Jobs, not language, will integrate immigrants

Jobs + langue = trop compliqué pour la Gâzette...


In recent years, Quebecers have taken to viewing immigrants as the solution to a surprising number of their problems. Low birth rate? Bring in more immigrants. Depopulation in the hinterlands? Send more immigrants out there. Shortage of skilled workers? Pick and choose among the world's migrants.
But immigrants have not proven to be the answer to the province's perennial problems - through no fault of the immigrants.
Given the high unemployment rate among educated French-speaking newcomers, it is not clear that Quebecers are really very enthusiastic about immigrants.
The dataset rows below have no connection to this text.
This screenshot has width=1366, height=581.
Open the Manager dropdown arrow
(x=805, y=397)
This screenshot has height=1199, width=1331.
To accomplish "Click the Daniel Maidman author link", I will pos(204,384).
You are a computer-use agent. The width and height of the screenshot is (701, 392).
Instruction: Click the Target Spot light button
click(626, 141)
Before the Charest government goes ahead with a planned $24-million project to help newcomers learn French, it should pay attention to a new study by Jack Jedwab of the Association for Canadian Studies.

The findings indicate some rather disturbing trends to light: Across Quebec, among allophones who speak French but not English, the unemployment rate was nearly 10 times as high as among native Quebecers who speak only French, 23 per cent compared to 2.6 per cent. Among French-speaking allophones who live outside the Montreal area, the jobless rate hit 30 per cent.
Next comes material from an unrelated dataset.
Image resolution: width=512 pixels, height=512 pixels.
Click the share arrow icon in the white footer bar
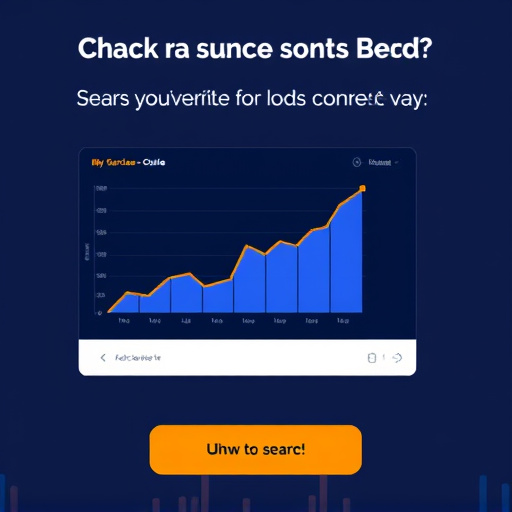397,358
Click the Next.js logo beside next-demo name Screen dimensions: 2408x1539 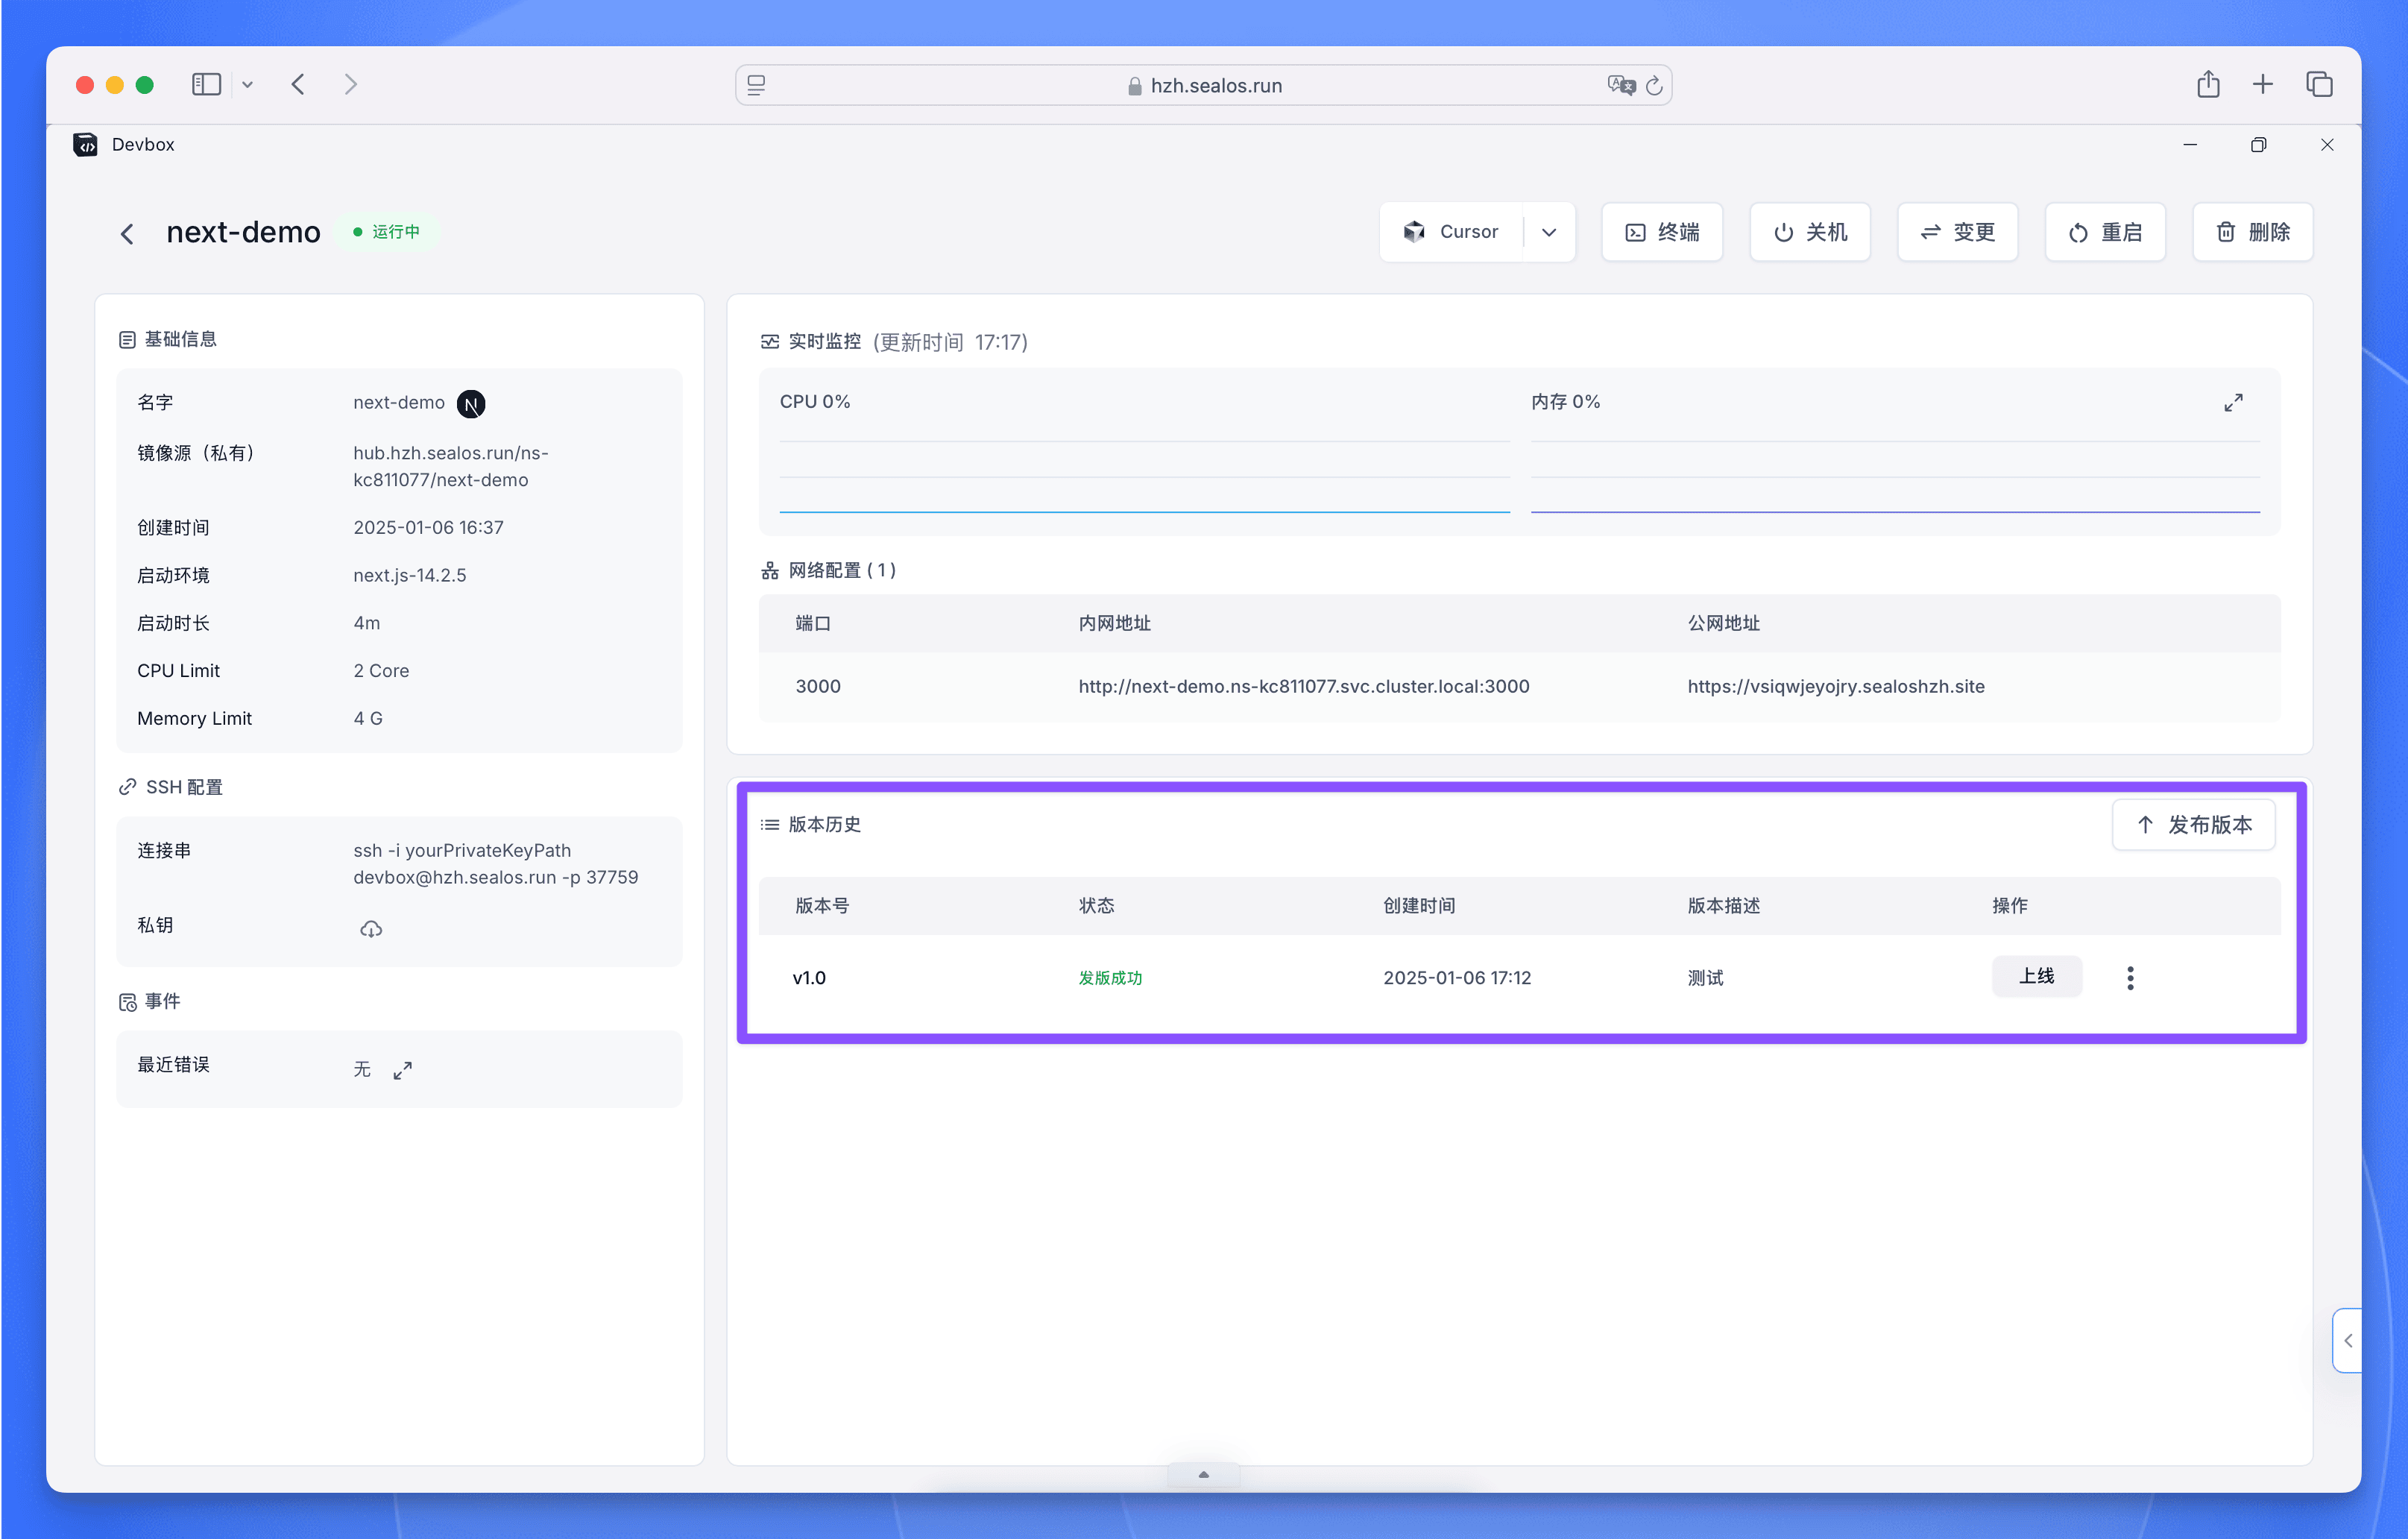[x=471, y=403]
However, the jobless rate was much lower for allophones who speak both French and English. In Sherbrooke, among residents who know French and English, the unemployment rate was three per cent for francophones, 6.1 per cent for anglophones and 14 per cent for allophones.
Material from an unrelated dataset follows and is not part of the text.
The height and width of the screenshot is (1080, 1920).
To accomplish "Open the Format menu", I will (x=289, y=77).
The tenaciously-held theory of the Parti Québécois, that all it will take for immigrants to fit seamlessly into Quebec society is knowledge of French, doesn't hold up, especially given the qualifications and age of the immigrants in question. The group Jedwab studied is university-educated and between the ages of 35 and 44, people in the prime of their lives - people Quebec should know how to put to good use after accepting them.
Yet allophones fared badly in the regions and worse if they didn't know English. That means that factors other than knowledge of French are at play here. It's time Quebec gave up on the idea that language is the only impediment of any consequence to allophones' integration into the Quebec workforce and society. So it is encouraging that language minister Christine St. Pierre is already responding to Jedwab's findings.
Integration takes place mainly through work. If no one is hiring educated, French-speaking allophones, there's no point wondering why they aren't fitting in. They can't. That $24 million would be better spent telling Quebecers the truth: We have to hire our newcomers, or lose them.